Would you please print the data a second time, exactly as it stands?

[Opening Dataset excerpts section]

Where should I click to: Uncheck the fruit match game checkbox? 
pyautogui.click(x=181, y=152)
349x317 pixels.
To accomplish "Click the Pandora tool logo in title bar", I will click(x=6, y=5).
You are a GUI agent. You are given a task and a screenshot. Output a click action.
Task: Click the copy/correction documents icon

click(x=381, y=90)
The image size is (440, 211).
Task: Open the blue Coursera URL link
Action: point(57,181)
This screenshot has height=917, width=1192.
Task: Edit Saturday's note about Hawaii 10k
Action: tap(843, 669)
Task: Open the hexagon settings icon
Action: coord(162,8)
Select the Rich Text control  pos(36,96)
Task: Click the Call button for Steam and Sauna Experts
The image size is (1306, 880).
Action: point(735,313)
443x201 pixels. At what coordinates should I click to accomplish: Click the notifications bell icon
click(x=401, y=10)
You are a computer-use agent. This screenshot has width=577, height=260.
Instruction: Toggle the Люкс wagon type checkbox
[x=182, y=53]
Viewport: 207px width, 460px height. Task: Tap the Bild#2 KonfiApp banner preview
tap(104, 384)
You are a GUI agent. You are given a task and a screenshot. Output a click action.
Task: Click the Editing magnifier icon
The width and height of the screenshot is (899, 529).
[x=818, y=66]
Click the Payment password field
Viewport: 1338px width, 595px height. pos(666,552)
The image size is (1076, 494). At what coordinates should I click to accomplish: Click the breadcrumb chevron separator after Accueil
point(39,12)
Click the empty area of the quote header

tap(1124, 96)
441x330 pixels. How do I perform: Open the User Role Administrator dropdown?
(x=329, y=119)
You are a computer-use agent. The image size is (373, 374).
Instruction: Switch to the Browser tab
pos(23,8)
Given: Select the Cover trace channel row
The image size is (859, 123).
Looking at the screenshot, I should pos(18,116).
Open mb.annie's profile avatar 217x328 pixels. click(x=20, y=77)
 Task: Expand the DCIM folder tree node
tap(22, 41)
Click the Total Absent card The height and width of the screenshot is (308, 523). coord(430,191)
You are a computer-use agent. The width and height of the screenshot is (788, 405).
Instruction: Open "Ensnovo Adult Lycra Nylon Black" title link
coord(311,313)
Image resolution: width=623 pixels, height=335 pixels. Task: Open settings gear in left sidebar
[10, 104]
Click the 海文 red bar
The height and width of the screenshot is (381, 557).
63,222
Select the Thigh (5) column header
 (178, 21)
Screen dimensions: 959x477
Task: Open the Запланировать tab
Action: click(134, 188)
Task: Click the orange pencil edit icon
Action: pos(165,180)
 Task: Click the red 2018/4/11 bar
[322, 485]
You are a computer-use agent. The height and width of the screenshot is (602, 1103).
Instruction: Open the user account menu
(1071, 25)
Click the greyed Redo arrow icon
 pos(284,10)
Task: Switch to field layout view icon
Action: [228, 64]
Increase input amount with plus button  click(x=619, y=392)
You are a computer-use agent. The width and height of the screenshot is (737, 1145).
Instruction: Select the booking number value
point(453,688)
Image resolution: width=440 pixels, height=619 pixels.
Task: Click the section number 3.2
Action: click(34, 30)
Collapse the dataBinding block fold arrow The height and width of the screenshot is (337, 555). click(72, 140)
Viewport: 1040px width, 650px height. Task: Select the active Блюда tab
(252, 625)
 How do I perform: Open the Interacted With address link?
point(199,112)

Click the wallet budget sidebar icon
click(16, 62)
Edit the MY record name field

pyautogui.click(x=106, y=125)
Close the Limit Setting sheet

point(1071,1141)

[Closing Dataset excerpts section]

Finished exercise:
Where should I click to: Uncheck the fruit match game checkbox? 
pyautogui.click(x=181, y=152)
349x317 pixels.
To accomplish "Click the Pandora tool logo in title bar", I will click(x=6, y=5).
You are a GUI agent. You are given a task and a screenshot. Output a click action.
Task: Click the copy/correction documents icon

click(x=381, y=90)
The image size is (440, 211).
Task: Open the blue Coursera URL link
Action: point(57,181)
This screenshot has height=917, width=1192.
Task: Edit Saturday's note about Hawaii 10k
Action: tap(843, 669)
Task: Open the hexagon settings icon
Action: coord(162,8)
Select the Rich Text control  pos(36,96)
Task: Click the Call button for Steam and Sauna Experts
The image size is (1306, 880).
Action: point(735,313)
443x201 pixels. At what coordinates should I click to accomplish: Click the notifications bell icon
click(x=401, y=10)
You are a computer-use agent. This screenshot has width=577, height=260.
Instruction: Toggle the Люкс wagon type checkbox
[x=182, y=53]
Viewport: 207px width, 460px height. Task: Tap the Bild#2 KonfiApp banner preview
tap(104, 384)
You are a GUI agent. You are given a task and a screenshot. Output a click action.
Task: Click the Editing magnifier icon
The width and height of the screenshot is (899, 529).
[x=818, y=66]
Click the Payment password field
Viewport: 1338px width, 595px height. pos(666,552)
The image size is (1076, 494). At what coordinates should I click to accomplish: Click the breadcrumb chevron separator after Accueil
point(39,12)
Click the empty area of the quote header

tap(1124, 96)
441x330 pixels. How do I perform: Open the User Role Administrator dropdown?
(x=329, y=119)
You are a computer-use agent. The image size is (373, 374).
Instruction: Switch to the Browser tab
pos(23,8)
Given: Select the Cover trace channel row
The image size is (859, 123).
Looking at the screenshot, I should pos(18,116).
Open mb.annie's profile avatar 217x328 pixels. click(x=20, y=77)
 Task: Expand the DCIM folder tree node
tap(22, 41)
Click the Total Absent card The height and width of the screenshot is (308, 523). coord(430,191)
You are a computer-use agent. The width and height of the screenshot is (788, 405).
Instruction: Open "Ensnovo Adult Lycra Nylon Black" title link
coord(311,313)
Image resolution: width=623 pixels, height=335 pixels. Task: Open settings gear in left sidebar
[10, 104]
Click the 海文 red bar
The height and width of the screenshot is (381, 557).
63,222
Select the Thigh (5) column header
 (178, 21)
Screen dimensions: 959x477
Task: Open the Запланировать tab
Action: click(134, 188)
Task: Click the orange pencil edit icon
Action: pos(165,180)
 Task: Click the red 2018/4/11 bar
[322, 485]
You are a computer-use agent. The height and width of the screenshot is (602, 1103).
Instruction: Open the user account menu
(1071, 25)
Click the greyed Redo arrow icon
 pos(284,10)
Task: Switch to field layout view icon
Action: [228, 64]
Increase input amount with plus button  click(x=619, y=392)
You are a computer-use agent. The width and height of the screenshot is (737, 1145).
Instruction: Select the booking number value
point(453,688)
Image resolution: width=440 pixels, height=619 pixels.
Task: Click the section number 3.2
Action: click(34, 30)
Collapse the dataBinding block fold arrow The height and width of the screenshot is (337, 555). click(72, 140)
Viewport: 1040px width, 650px height. Task: Select the active Блюда tab
(252, 625)
 How do I perform: Open the Interacted With address link?
point(199,112)

Click the wallet budget sidebar icon
click(16, 62)
Edit the MY record name field

pyautogui.click(x=106, y=125)
Close the Limit Setting sheet

point(1071,1141)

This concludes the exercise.